Like when I go on an exhilarating 8-mile solo hike through awesome canyon country. To begin with, there are hundreds of trails to be walked in the region; which is best for a one-day one-person excursion? Along with suggestions from family and friends back home, Kate has presciently packed the third edition of Hiking the Southwest’s Canyon Country. So I find – barely a mile from our cut-rate but still “Diamond Resort” off of Bristlecone Drive, just far enough outside town to be beautiful – the highly rated “Soldier’s Pass Trail.” This is described as “arguably the finest walk in the Sedona region.” But among all those visiting from other places and races and traces, who would know about it, be close enough to realistically access it, and be able to enjoy it?!

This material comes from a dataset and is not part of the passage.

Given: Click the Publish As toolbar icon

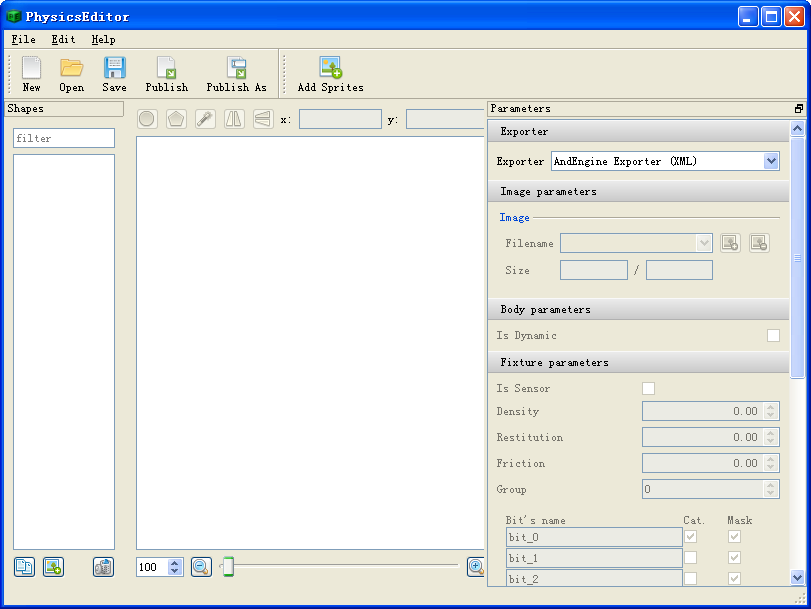Looking at the screenshot, I should click(x=236, y=68).
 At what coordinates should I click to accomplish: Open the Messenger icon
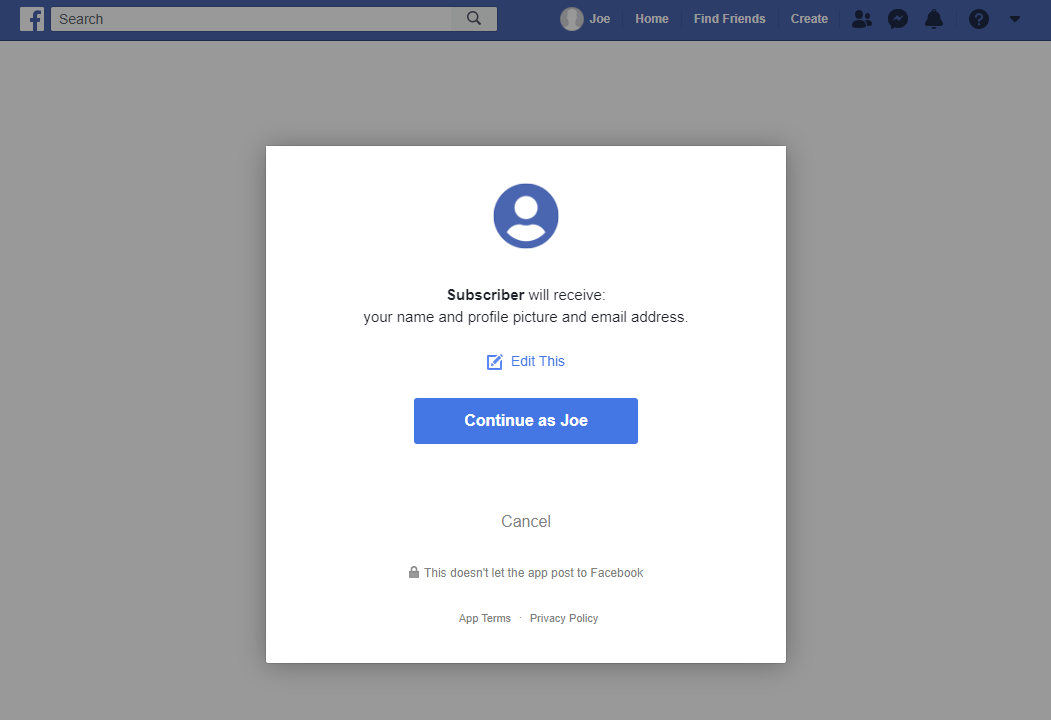pyautogui.click(x=898, y=19)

Getting there is both easy and not — unless you have inside information. Take a left on a busy street in town, go 2 miles into seeming unmarked nothingness, then turn right on a subdivision street called Rim Shadow Road, then see gobs of “do not park here” warnings and signs. So I park a mile down the main road, lined with other cars tilted one side down the gullied shoulder, and walk back up. Then there is the trailhead, sandwiched between two sublime MacMansions, with the huge red and white rockface of the canyon on either side beyond.

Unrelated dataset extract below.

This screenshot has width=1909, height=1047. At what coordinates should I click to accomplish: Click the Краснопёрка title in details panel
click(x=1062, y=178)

The trail, the views, the hike are all amazing. Who would have guessed it? Answer: the others who are also enjoying it.
Socially, walking the trail is like re-living an episode from Leave it to Beaver or Andy Griffith in Mayberry R.F.D. At least on the outbound portion, it is well-traveled; I passed or otherwise encounter perhaps a hundred and fifty people, mostly in 2s and 3s and 4s. Everyone seems to be smiling and exchanging pleasantries: “Beautiful day!” ‘Awesome view!” “So much fun!” “Couldn’t be better!” and so on and on. I volunteer to take a pic of a pair of couples who are otherwise posing for each other in front of a scenic backdrop. They heartily agree and then reverse the favor. One of the couples is from San Francisco, the other from Kansas City; they have known each other for ages.

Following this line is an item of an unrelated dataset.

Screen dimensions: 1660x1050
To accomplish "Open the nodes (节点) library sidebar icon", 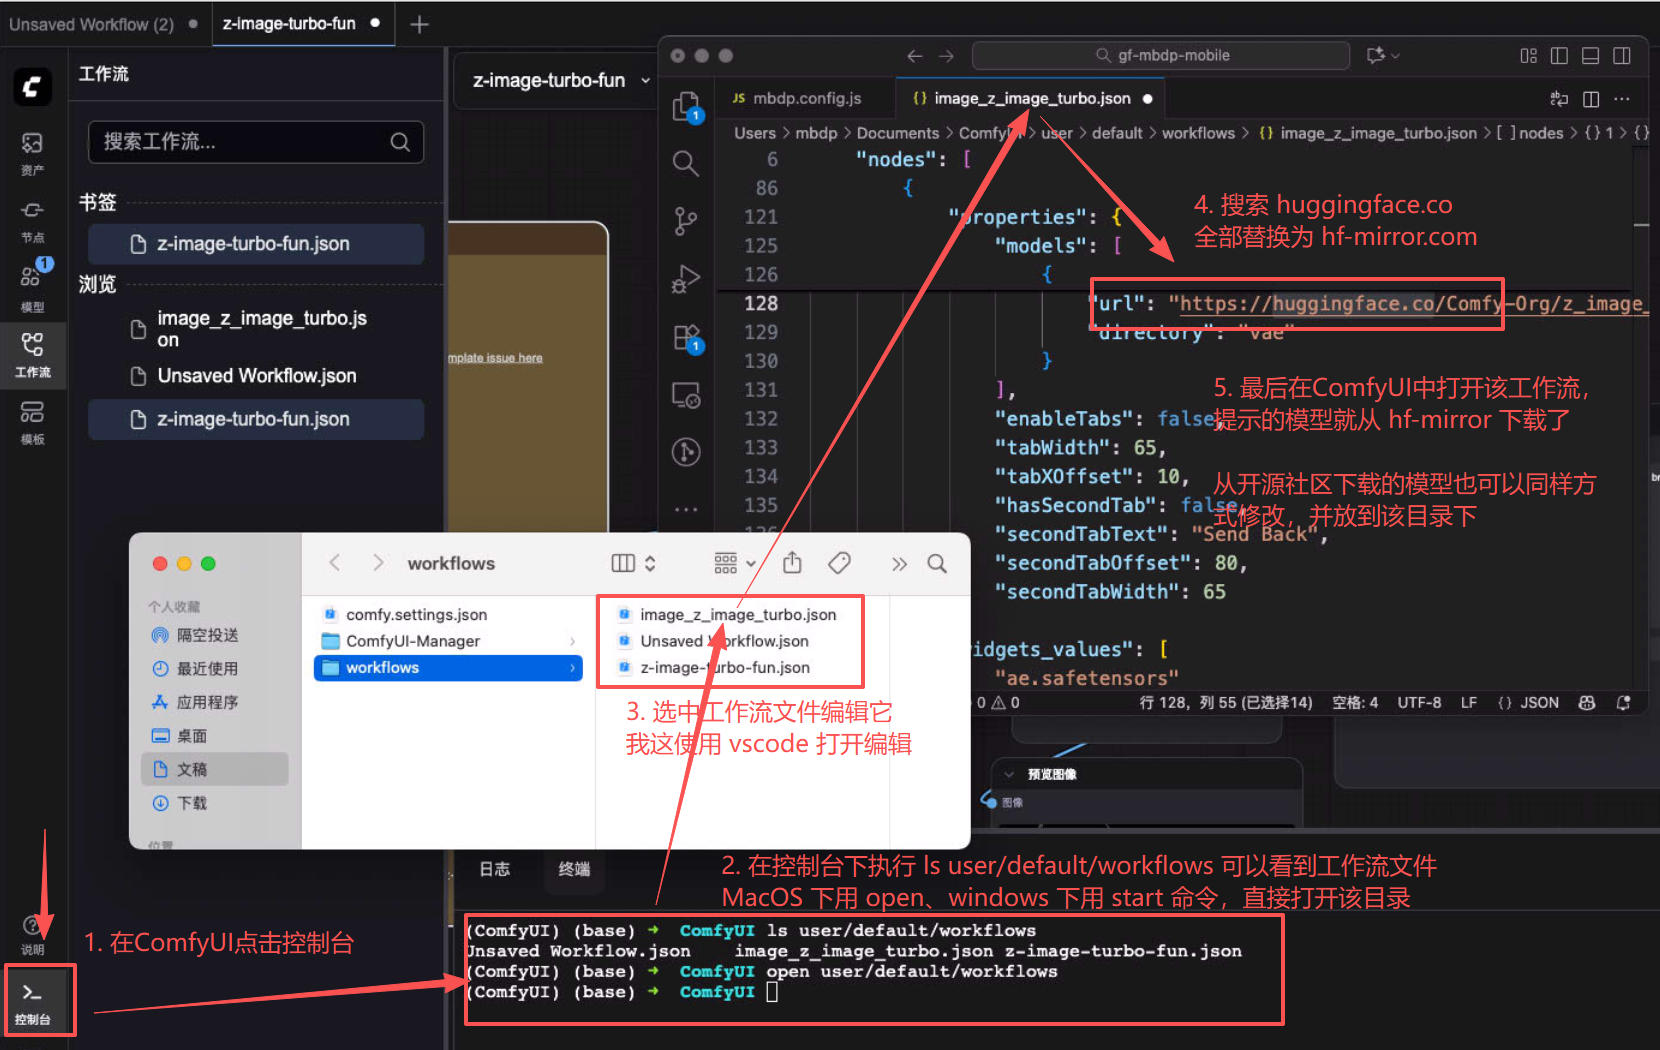I will tap(32, 219).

I am reminded of the photo in Jim Ferguson’s Expectations of Modernity, in Zambia, where he documents the passing and in-the-moment sincere but superficial connection of the cosmopolitan. That encoded selfie with strangers who appear in representation as close friends. What is shared and visually encoded is nothing but an empty icon of presumptive connection. An icon based on what?? The presumptive affinity of shared life-style and class and in this case racial identification. Not that this is bad or not fun. But rather that what this is and what it marks, is, in retrospect, marked by implicit exclusion as well as explicit inclusion. I remember only that one of the men was friendly to the point of being almost petulantly jokey, and that the friendlier of the two women was “Stacy,” from San Francisco. I remember almost nothing else except, as mentioned, the other couple was from Kansas City, and that he worked in management for the Royals. The four of them seemed upscale, fit, intelligent, knowledgeable, upper middle-class, happy, middle-aged, presently unencumbered by kids – and White.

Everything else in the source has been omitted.